INPUT below:

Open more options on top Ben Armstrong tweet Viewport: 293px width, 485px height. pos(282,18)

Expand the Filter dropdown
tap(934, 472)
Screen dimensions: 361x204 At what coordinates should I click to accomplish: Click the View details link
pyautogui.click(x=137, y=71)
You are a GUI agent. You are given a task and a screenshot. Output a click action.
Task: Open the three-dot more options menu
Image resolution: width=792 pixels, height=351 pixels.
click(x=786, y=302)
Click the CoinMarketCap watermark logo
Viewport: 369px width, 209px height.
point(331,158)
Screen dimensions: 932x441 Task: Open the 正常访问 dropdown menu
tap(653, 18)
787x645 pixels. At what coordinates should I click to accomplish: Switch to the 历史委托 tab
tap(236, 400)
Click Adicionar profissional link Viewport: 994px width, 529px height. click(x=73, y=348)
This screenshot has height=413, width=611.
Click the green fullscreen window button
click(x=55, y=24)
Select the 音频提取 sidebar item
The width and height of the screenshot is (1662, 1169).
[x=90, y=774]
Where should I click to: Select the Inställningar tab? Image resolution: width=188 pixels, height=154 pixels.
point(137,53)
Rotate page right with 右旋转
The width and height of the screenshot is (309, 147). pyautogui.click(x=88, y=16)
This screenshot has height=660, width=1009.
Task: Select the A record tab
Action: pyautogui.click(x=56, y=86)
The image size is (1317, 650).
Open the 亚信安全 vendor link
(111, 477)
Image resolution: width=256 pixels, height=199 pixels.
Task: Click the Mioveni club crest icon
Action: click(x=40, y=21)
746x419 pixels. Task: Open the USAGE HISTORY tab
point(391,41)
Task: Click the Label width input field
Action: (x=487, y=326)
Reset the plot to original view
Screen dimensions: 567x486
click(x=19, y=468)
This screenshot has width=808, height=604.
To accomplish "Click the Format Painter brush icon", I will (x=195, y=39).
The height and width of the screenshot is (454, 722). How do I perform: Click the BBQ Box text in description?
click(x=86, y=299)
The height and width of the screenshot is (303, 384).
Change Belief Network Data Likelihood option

End of INPUT.

» **EXERCISE DIRECTIONS**
Reproduce exactly the line that contains "Click the green fullscreen window button" together with each line after it to the end of the entries; include no other lines.

» **RESULT OF THE TASK**
Click the green fullscreen window button
click(x=55, y=24)
Select the 音频提取 sidebar item
The width and height of the screenshot is (1662, 1169).
[x=90, y=774]
Where should I click to: Select the Inställningar tab? Image resolution: width=188 pixels, height=154 pixels.
point(137,53)
Rotate page right with 右旋转
The width and height of the screenshot is (309, 147). pyautogui.click(x=88, y=16)
This screenshot has height=660, width=1009.
Task: Select the A record tab
Action: pyautogui.click(x=56, y=86)
The image size is (1317, 650).
Open the 亚信安全 vendor link
(111, 477)
Image resolution: width=256 pixels, height=199 pixels.
Task: Click the Mioveni club crest icon
Action: click(x=40, y=21)
746x419 pixels. Task: Open the USAGE HISTORY tab
point(391,41)
Task: Click the Label width input field
Action: (x=487, y=326)
Reset the plot to original view
Screen dimensions: 567x486
click(x=19, y=468)
This screenshot has width=808, height=604.
To accomplish "Click the Format Painter brush icon", I will (x=195, y=39).
The height and width of the screenshot is (454, 722). How do I perform: Click the BBQ Box text in description?
click(x=86, y=299)
The height and width of the screenshot is (303, 384).
Change Belief Network Data Likelihood option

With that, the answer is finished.